Task goal:
Copy out every line in the material below that contains the word "will".

Exercise inputs:
_ _ _ _ _
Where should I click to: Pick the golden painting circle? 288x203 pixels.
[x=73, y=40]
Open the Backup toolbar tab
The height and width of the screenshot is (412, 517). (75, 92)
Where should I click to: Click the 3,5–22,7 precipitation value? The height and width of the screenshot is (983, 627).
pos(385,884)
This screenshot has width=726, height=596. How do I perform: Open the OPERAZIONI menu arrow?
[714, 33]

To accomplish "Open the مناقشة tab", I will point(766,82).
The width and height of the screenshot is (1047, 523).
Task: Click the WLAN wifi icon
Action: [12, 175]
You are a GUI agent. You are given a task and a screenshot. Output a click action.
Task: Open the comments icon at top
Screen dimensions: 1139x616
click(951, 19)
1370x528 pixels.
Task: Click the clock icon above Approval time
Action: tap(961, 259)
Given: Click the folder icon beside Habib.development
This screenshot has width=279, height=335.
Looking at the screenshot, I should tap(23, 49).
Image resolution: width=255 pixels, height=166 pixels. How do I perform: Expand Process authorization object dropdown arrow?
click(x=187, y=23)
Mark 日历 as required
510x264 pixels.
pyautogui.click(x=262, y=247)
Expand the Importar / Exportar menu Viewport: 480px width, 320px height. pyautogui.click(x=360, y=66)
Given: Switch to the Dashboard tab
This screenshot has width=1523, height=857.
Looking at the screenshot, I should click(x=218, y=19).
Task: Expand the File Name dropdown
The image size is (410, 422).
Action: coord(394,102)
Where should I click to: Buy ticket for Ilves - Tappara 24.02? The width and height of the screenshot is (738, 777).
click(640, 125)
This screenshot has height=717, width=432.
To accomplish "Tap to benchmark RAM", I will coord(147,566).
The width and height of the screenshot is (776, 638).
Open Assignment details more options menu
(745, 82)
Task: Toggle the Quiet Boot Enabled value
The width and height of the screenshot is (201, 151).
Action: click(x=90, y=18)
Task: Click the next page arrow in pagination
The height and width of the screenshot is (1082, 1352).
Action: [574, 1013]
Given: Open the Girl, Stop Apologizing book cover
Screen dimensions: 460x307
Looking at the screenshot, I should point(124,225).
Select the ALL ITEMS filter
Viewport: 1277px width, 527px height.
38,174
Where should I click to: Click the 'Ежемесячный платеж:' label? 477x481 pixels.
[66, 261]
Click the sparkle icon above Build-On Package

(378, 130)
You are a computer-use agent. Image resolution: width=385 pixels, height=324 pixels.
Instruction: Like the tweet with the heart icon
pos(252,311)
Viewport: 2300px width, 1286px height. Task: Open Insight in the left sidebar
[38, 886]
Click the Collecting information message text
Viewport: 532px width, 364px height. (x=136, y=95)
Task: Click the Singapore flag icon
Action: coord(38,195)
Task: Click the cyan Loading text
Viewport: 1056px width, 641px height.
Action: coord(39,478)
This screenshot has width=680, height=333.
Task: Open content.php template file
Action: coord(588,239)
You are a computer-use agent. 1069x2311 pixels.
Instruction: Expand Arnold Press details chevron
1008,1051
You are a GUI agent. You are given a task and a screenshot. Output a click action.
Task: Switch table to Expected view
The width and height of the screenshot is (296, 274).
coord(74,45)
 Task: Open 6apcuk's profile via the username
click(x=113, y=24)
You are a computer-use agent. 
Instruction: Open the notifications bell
_ _ _ _ _
Exercise answer:
To accomplish "Open the مناقشة tab", I will point(766,82).
To accomplish "Tap to benchmark RAM", I will coord(147,566).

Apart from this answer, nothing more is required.